By on Dec 23, 2016 in Uncategorized | 0 comments

It certainly has been a year in 101 Lakes Country. Like many place during this season I thought it would be fun to a take a look back at the vlogs of the past year. So instead of writing any more about what I’ve already written about all year. I put my review into a poem. Please enjoy the video that goes along with it and Happy New Year.
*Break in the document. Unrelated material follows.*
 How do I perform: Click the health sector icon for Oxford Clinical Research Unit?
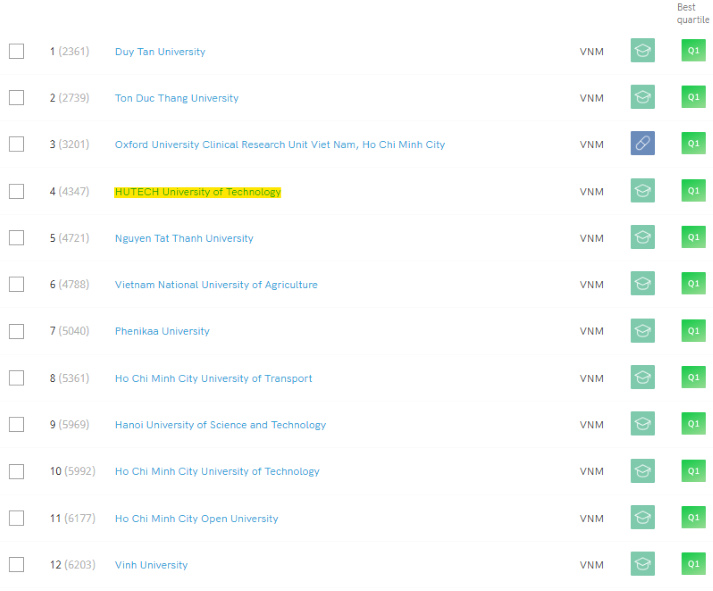click(x=642, y=144)
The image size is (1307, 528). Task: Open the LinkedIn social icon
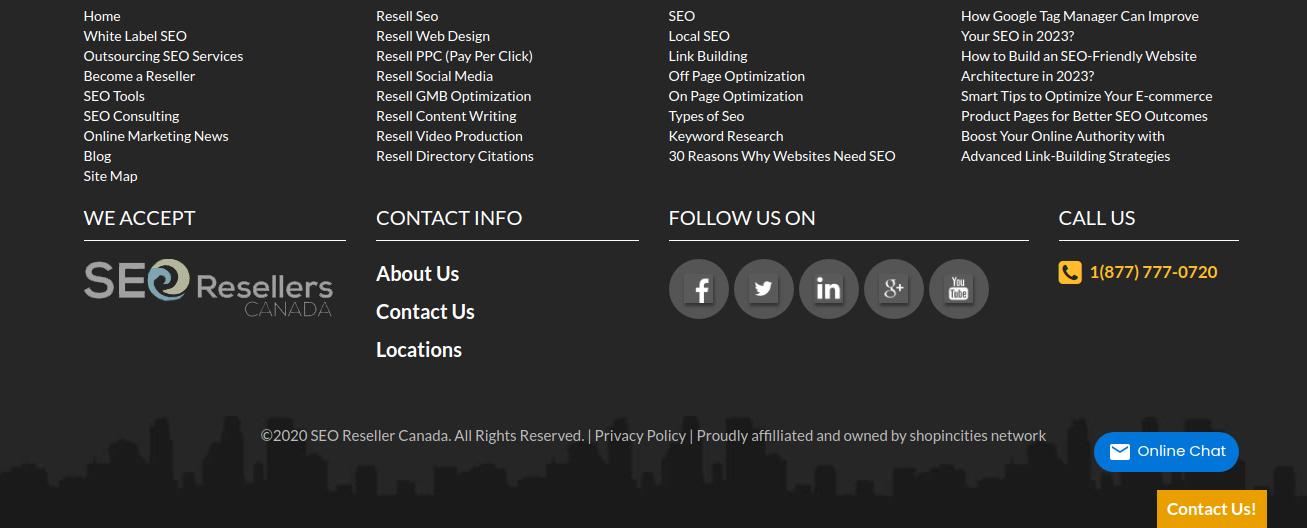(x=828, y=289)
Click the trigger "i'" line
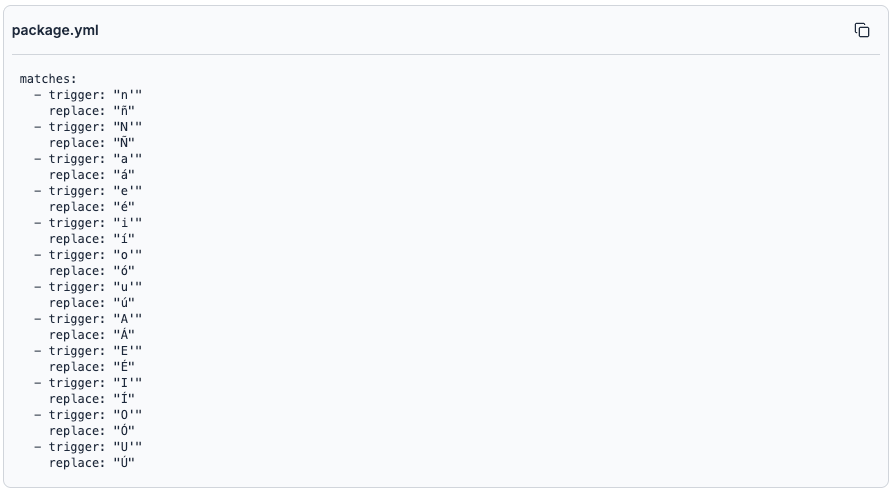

In spring the artisanal well was running swell Muddy shoes visited McClues and Woodland Bog full of moss and logs A stop by three state lines was sublime The farmer’s Market started with vendors wholehearted Pokagon was the space to rejuvenate a race And we remembered those who served to preserve   By summer there were vows by the lake Camping at daybreak Enough SUPs to create a wake There were parties at the Sandbar And a boat show with plenty of guitar Not to mention Orland made us who we are A museum for slaves on the run Fields of bison having fun And trout fishing in the sun   When Fall arrived there was chainsaw art The Bicentennial that gave us our start Sea planes and Ridenour Farm games Hay rides, giant slides, and pumpkin covered hillsides It was wasn’t far to go for some apples from Stroh We watched the Chapman’s crew brew And Outlet shopped till we were blue   Winter arrived with a toboggan ride U-cut Christmas trees brought plenty of pride Santa was seen of the square And winter birds took a moment to share   Erika Celeste is an award-winning journalist who has worked in radio, print, television, and marketing. She owns and operates New Moon Media Group where she’s written several documentaries and books.  ...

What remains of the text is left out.